__WHAT TO PRODUCE__:
Below are the records. State how many of their lines hold the word "agent", and add nothing else.

__THE RECORDS__:
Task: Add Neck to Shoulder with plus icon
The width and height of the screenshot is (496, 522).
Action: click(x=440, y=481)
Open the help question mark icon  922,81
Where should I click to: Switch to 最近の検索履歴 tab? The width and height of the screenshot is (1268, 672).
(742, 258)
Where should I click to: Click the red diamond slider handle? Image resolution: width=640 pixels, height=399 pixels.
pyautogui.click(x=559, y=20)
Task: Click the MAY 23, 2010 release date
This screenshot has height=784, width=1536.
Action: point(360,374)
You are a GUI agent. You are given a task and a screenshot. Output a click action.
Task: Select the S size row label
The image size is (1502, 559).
--
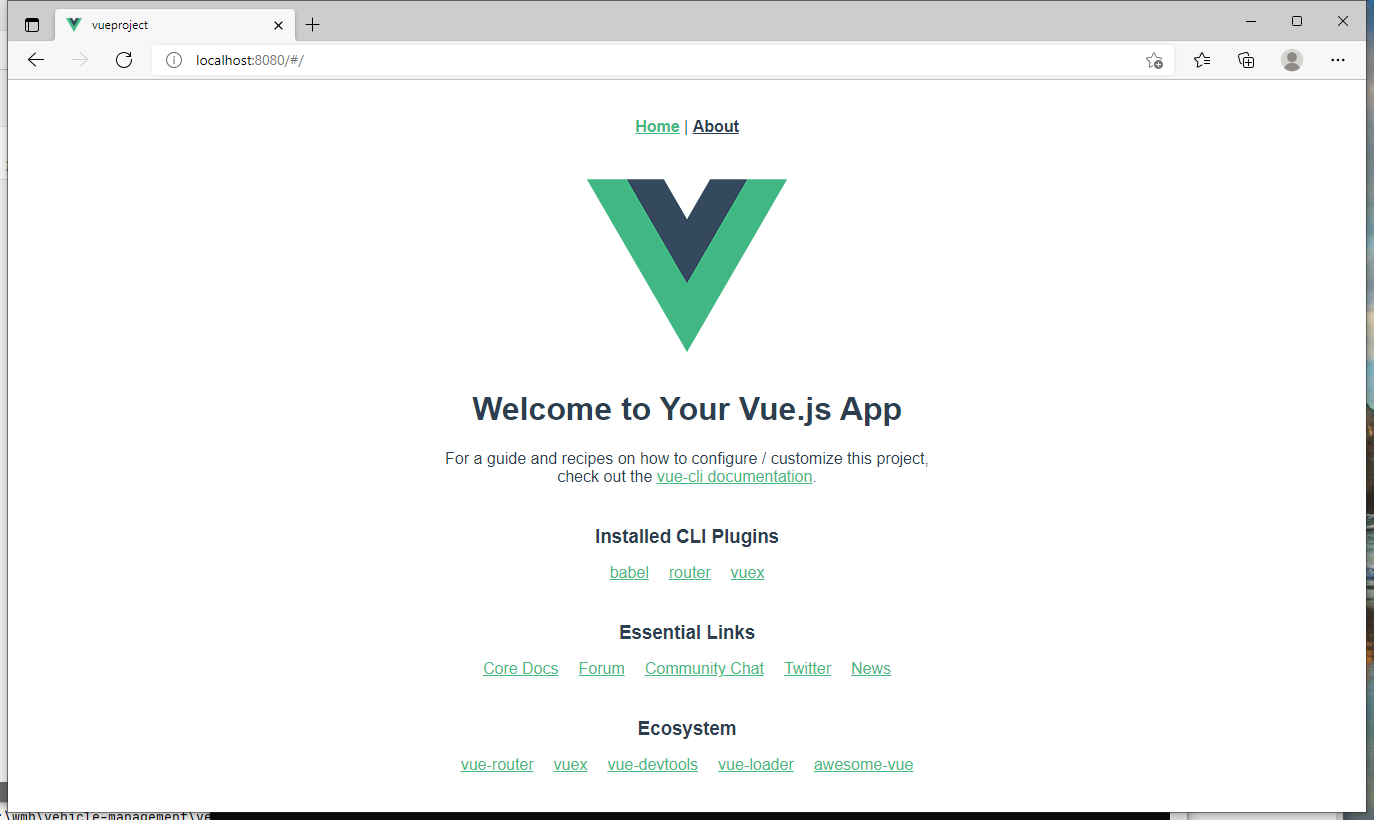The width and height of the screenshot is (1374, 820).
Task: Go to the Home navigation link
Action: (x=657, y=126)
* * *
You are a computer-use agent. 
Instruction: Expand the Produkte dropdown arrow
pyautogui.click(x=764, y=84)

__ANSWER SPACE__:
2